Where the Candidates Stand on Defense
With the political conventions, Veterans of Foreign Wars speeches, party and campaign platforms all now on the record, what can we conclude about the key question of the differences in defense strategy and spending between Barack Obama and Mitt Romney?
This is only one aspect of the foreign policy debate between the two candidates. But it is still hugely important - and about far more than a technical discussion over which fighter jet to buy or how many new ships to build. Indeed, the issue reveals a great deal about the worldviews of the candidates, and also links directly to their fiscal and therefore economic strategies - the top issue in this year’s race and itself a matter of national security.
In a nutshell, here is where President Obama and Governor Romney stand.
In Obama’s case, he wishes to cut the current size of U.S. ground forces back to almost where they were just before the September 11, 2001 attacks. He proposes saving almost $500 billion over the next decade on defense costs, relative to his own administration’s earlier plans of a year before (which means some $350 billion in cuts relative to where defense would go if allowed simply to increase with inflation). War costs would also continue to decline, but these are best viewed as a separate subject rather than a central matter of future defense planning.

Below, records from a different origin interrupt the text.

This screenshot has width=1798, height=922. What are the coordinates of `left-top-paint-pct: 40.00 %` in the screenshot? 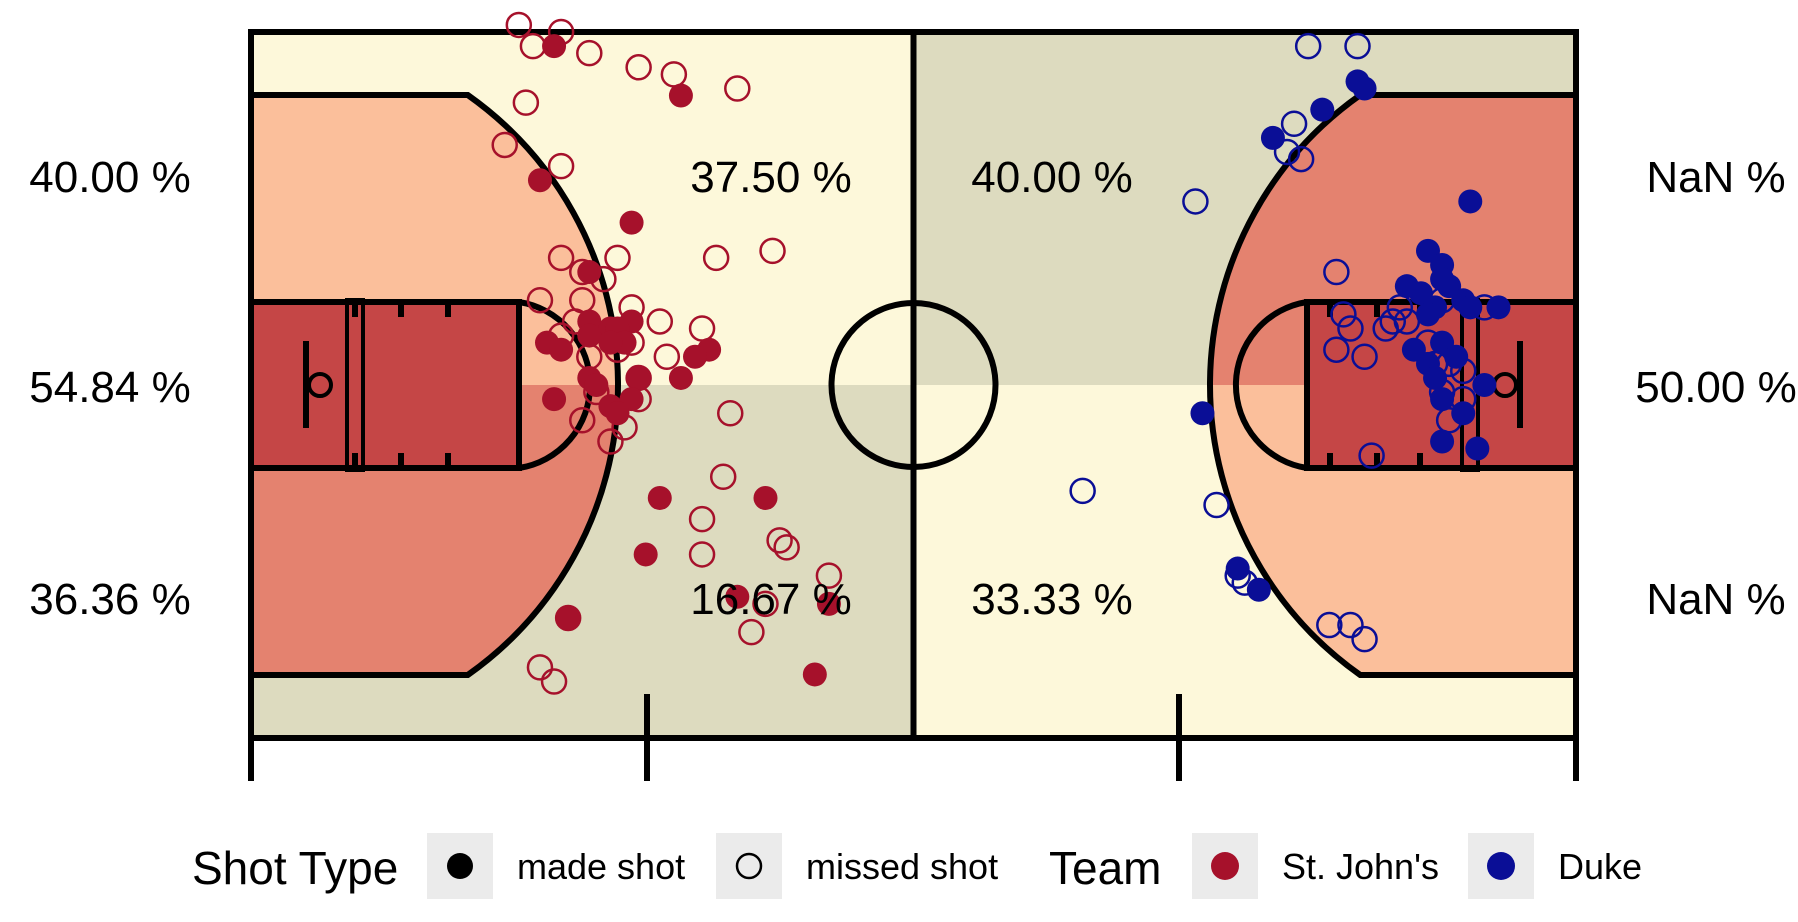 It's located at (110, 178).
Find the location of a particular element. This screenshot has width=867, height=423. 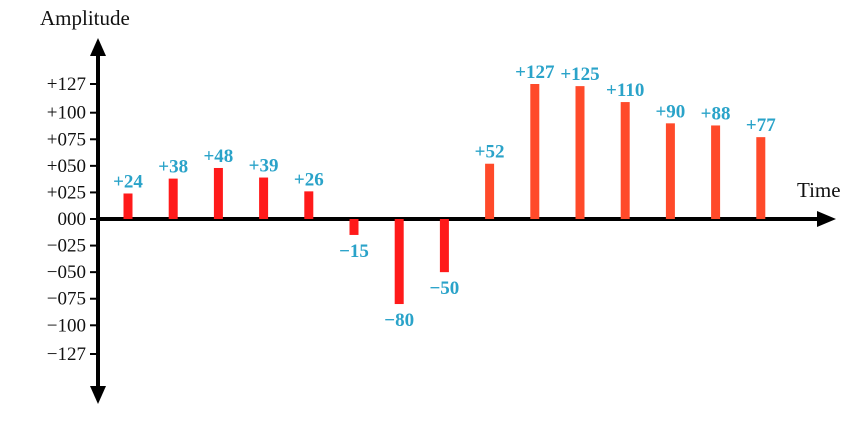

bar-value-label: +125 is located at coordinates (580, 74).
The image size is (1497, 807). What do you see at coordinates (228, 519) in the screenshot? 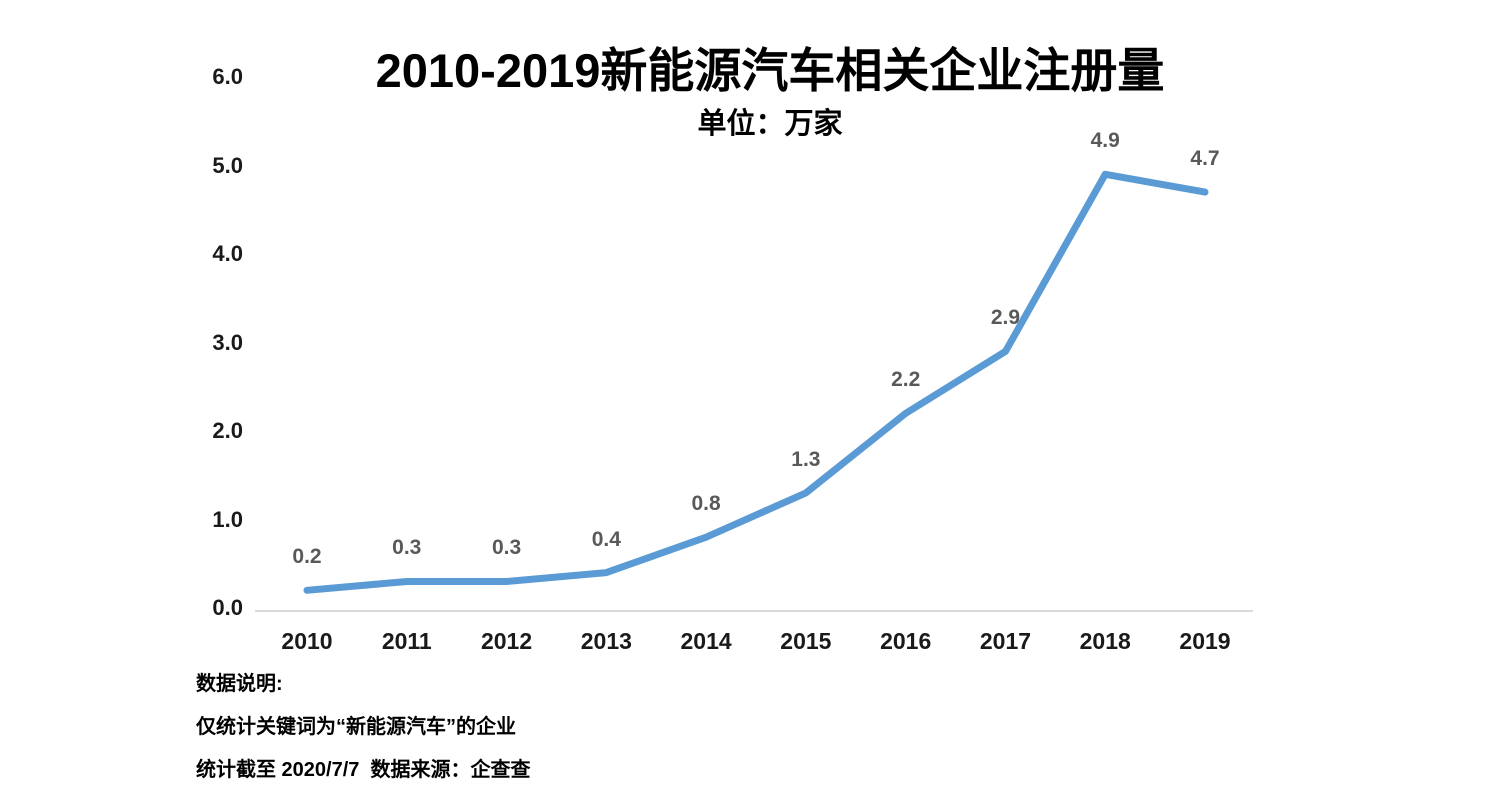
I see `y-tick-label: 1.0` at bounding box center [228, 519].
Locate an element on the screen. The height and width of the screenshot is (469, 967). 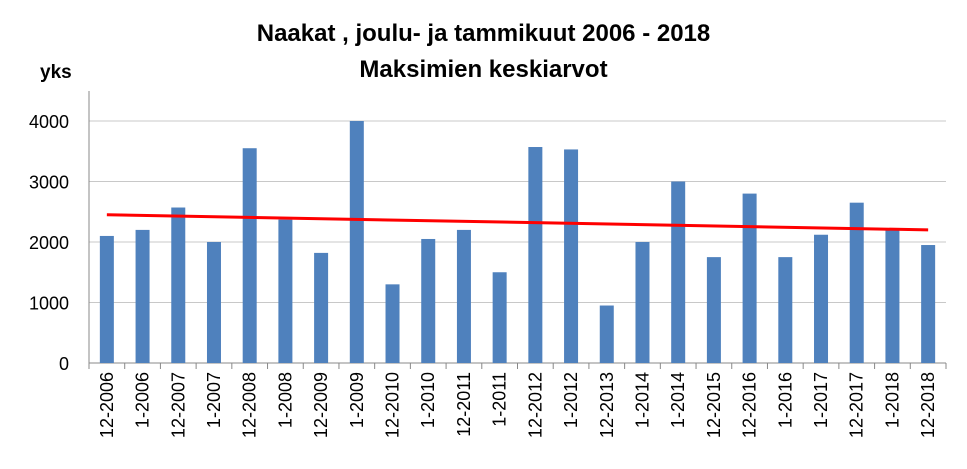
x-tick-label: 12-2006 is located at coordinates (107, 405).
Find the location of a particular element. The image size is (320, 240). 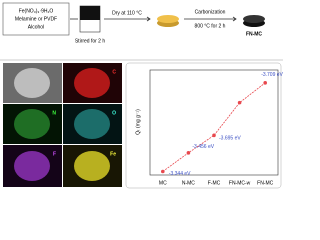

dried-pellet is located at coordinates (168, 19).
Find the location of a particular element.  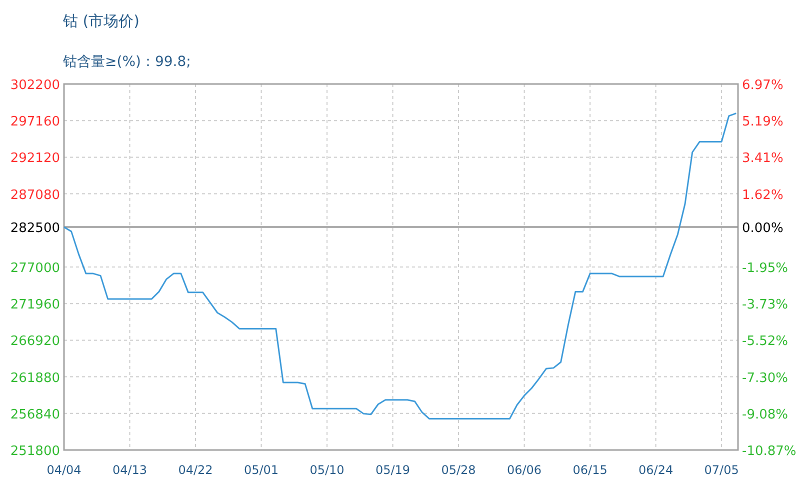

y-tick-label: 297160 is located at coordinates (35, 122).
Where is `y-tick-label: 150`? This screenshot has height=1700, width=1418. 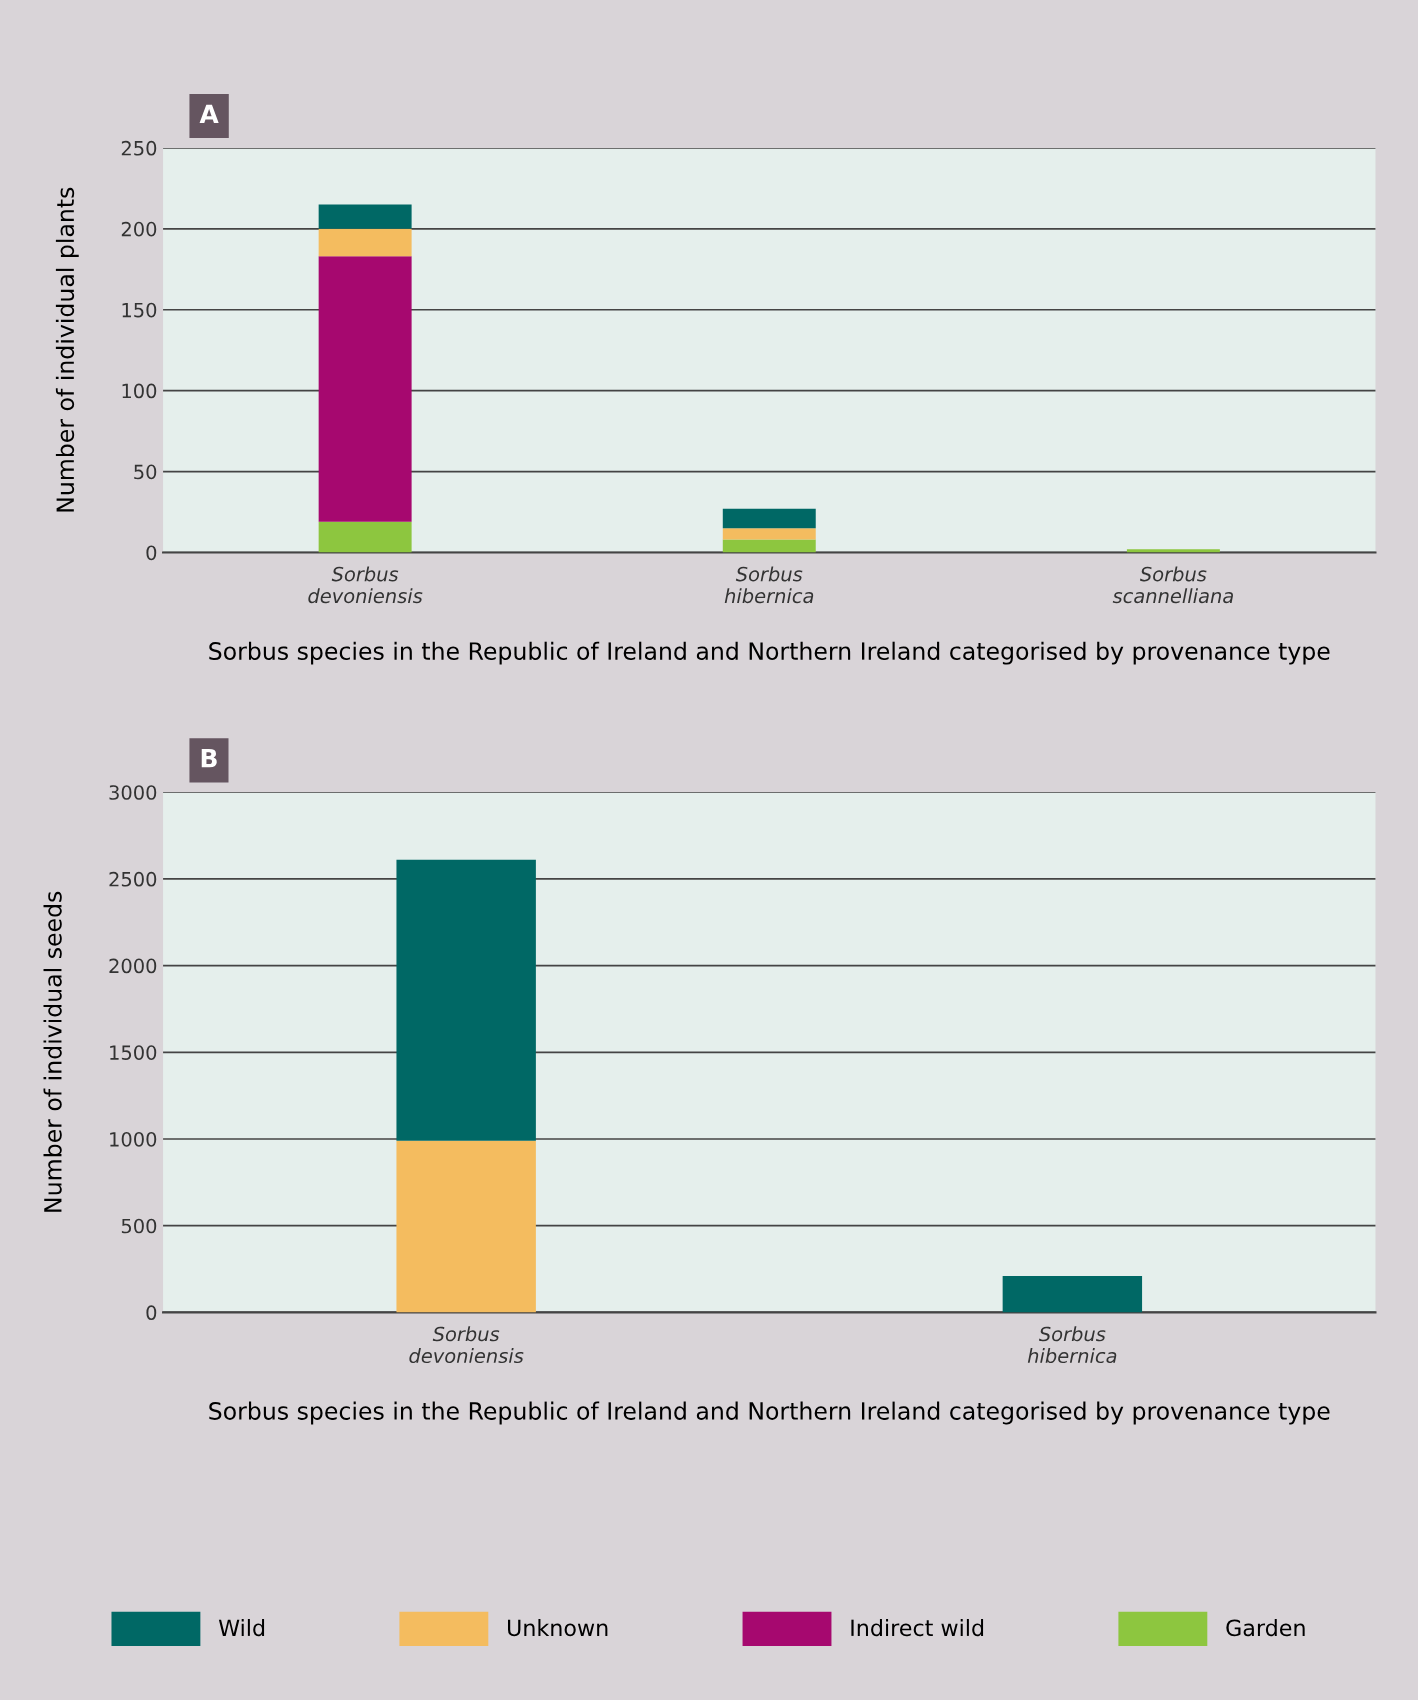 y-tick-label: 150 is located at coordinates (140, 310).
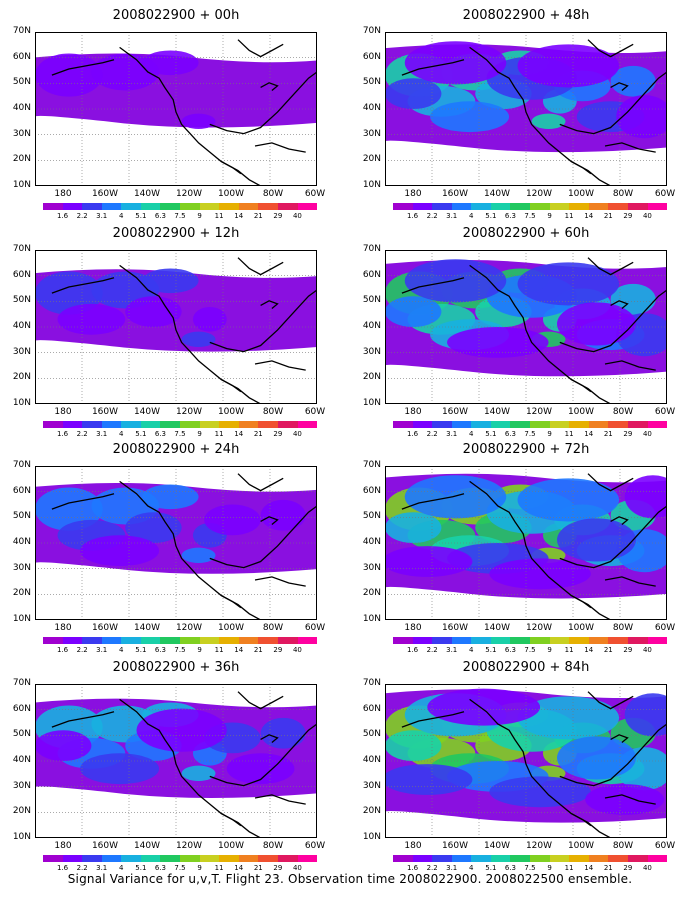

The remaining Obama defense budget would in principle still fund an ambitious weapons modernization agenda, including up to 2,500 new fighter aircraft and perhaps nine new Navy ships a year. The president would protect most military pay and other compensation, too, (not to mention veterans’ benefits, which are in another part of the budget). He strongly opposes further cuts, including the additional $500 billion over a decade that would result from so-called sequestration, and does not agree with the Simpson-Bowles Commission on the feasibility of additional reductions of that magnitude, even if done through a mechanism other than sequestration.